"Ensemble Basiani surprises with a psychedelic groove of harmonies"
Connecting the simple points of Ensemble Basiani’s origins in the former Soviet state and now independent country of Georgia in the Caucasus region of Eurasia, logically we could expect the influences of both the Orthodox Christian church and Islam in their traditional folk music. However, that superficial concept was blown out of the water as this troupe of 12 men with strong voices and amazing lung capacity launched into a near psychedelic groove of unusual harmonies, rhythmic intensity and sheer beauty.
Singing without accompaniment, with the exception of either the panduri or chonguri, both long-necked lutes of ancient Greek origin, Ensemble Basiani flawlessly illustrated the diversity of the rich polyphonic vocal tradition of Georgia. In fact, scholars now propose that true polyphony, the weaving of many voices or melodic lines, was first sung in this region before spreading across Europe.
Not everything was polyphonic here. In fact, mixed in with the rousing work songs, circle dances and table songs were a handful of peaceful and sumptuously simple religious texts in which we could hear the chant influences, long phrased drones and slow harmonic shifts under sweet lyrical solo voices. Singing so softly that we collectively leaned forward in our seats, the harmonies slid into quite unusual territory for our Western ears. Traditional Georgian music is not based on the European equally tempered 12-tone system and instead sounds compressed or slightly spicy at times.
In these more lyrical works and the ritual song, “Chona,” there was also evidence of the Asian vocal ornamentation style that is more commonly heard in Arabic music or in the call of the Muezzin to prayer.

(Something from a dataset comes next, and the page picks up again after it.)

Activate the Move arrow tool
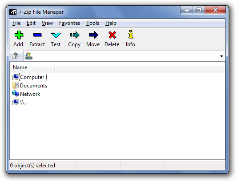 (93, 35)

The ebullient music for work, dance and the table was what captured the heart of the audience at this performance. The work song “Elesa’s” call and response structure would not be surprising to hear from a crew of wood cutters, but here we heard our first example of krimanchuli, or simply put, yodeling. This always-fascinating vocal trick was so vigorous in the circle dance “Didebata,” mixed with clapping hands, it was hard not to dance along with it.
“Naduri Shemokmedura,” a four part antiphonal work song from western Georgia, featured dueling krimanchuli making a rousing finale. However, what was called “the crown of Georgian folk songs” preceded the final yodeling. The table song “Chakrulo,” which means “intertwined,” is considered the finest example fearlessly modulating vocal polyphony. What made this performance memorable for me was knowing that this specific song is included among the select list of musical examples on the Voyager spacecrafts golden record to represent the life and culture on earth. It was an honor to enjoy these gentlemen with their amazing voices and music in a live performance.